Sunset industries?

CBC is quoting APEC’s Elizabeth Beale suggesting that the NB Power deal is supporting a small group of large companies with limited growth potential.  Maybe so but when I go through the top 20 export industries from New Brunswick making up 94% of the value of all exports – 15 of them are electricity-intensive industries.

My column this morning in the TJ argues there is no reason to believe our industrial backbone is in some kind of sunset stage.  It’s a cute and convenient term but not really relevant.

I realize it is titillating to use this argument to stir up anger against the deal but just so we all deal with facts – in all jursidictions in the world large industrial users pay considerably lower than commercial or residential users. 

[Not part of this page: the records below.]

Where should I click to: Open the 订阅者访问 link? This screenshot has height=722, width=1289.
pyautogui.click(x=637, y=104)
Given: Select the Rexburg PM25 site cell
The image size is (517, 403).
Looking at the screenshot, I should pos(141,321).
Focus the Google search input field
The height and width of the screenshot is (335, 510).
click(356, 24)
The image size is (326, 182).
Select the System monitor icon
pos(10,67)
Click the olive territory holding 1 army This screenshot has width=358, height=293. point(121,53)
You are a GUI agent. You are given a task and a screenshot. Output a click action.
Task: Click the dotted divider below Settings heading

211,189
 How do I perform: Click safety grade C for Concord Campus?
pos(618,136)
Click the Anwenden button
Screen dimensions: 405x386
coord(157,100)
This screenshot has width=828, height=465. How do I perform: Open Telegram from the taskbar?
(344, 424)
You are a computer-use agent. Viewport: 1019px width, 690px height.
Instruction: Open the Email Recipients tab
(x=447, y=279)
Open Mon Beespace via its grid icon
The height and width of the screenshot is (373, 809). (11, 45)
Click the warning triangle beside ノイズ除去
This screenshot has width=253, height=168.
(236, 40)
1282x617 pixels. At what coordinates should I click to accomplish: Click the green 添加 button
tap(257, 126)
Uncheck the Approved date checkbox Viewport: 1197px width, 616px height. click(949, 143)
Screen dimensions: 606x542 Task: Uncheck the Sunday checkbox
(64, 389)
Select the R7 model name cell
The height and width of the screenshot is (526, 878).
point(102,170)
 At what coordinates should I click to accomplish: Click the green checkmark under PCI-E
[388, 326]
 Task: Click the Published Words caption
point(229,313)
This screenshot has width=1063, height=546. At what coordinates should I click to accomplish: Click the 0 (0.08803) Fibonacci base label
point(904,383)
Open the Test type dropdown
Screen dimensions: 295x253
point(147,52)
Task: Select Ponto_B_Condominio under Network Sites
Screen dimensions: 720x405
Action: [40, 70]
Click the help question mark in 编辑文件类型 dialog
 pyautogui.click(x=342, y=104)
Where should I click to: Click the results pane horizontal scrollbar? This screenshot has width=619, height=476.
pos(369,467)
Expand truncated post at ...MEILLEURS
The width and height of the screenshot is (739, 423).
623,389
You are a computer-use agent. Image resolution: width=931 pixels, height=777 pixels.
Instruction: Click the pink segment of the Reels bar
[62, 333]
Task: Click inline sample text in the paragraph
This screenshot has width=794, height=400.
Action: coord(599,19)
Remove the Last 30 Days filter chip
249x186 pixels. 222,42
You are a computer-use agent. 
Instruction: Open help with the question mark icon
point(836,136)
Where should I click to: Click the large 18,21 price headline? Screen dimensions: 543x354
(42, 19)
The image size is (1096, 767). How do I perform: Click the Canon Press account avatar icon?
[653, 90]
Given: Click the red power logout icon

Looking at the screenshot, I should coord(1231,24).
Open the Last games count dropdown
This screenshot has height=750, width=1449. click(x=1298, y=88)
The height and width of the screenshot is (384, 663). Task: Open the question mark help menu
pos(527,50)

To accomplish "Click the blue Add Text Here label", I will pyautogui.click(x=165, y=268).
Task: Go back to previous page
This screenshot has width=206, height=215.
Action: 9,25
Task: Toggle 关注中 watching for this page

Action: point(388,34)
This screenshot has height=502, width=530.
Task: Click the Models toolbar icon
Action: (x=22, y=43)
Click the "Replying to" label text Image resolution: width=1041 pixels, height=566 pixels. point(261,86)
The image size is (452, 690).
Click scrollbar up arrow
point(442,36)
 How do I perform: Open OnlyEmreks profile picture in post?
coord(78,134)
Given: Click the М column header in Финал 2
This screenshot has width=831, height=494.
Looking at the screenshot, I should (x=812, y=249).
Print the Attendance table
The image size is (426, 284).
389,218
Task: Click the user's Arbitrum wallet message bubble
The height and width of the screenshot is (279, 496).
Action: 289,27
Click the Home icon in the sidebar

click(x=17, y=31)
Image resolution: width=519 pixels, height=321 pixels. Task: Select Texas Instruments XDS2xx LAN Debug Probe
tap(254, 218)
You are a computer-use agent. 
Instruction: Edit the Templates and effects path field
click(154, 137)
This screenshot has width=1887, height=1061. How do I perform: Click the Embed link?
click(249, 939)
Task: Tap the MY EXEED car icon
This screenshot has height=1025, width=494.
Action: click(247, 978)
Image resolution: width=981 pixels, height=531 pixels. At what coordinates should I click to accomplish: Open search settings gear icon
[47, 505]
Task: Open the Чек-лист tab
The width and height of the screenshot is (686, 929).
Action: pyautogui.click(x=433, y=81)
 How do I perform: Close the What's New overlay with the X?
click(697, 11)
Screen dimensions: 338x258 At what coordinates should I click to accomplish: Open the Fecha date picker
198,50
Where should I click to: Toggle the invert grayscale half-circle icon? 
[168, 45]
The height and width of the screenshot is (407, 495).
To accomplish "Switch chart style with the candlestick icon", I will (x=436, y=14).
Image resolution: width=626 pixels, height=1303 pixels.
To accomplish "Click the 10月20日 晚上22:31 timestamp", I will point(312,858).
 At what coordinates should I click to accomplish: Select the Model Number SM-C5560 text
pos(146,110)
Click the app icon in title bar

A couple of years ago I prepared this chart below.  it basically shows the spread between industrial and residential rates in these jursidictions.  For example, the industrial rate in Wyoming was just over half the rate (per kWh) of the residential rate.  At that time, New Brunswick had oen of the smallest spreads between the industrial and residential rates in provinces and states that have a number of large industrial users.  You will not hear this on the CBC.

 

As for Elizabeth Beale, she and her group have been on the record numerous times warning that high cost electricity is threatening the future of the forestry industry in the Maritimes.  Here  is a table from a report published by APEC in 2007.  You won’t hear about this on the CBC.

 

 

And this is from that same report:

“Sustained increases in electricity costs for large industrial users, principally driven by the region’s reliance on oil fired power generation, putting Atlantic forest companies at a cost disadvantage compared to those in many other jurisdictions”

So the HQ deal levels the power cost playing field for New Brunswick and eliminates New Brunswick’s long term reliance on oil fired power generation.  Just like Beale wants.   But she doesn’t like it?  Why? Again you won’t hear this on the CBC but the only reason must be because Nova Scotia is not in the deal.

I say bring them in.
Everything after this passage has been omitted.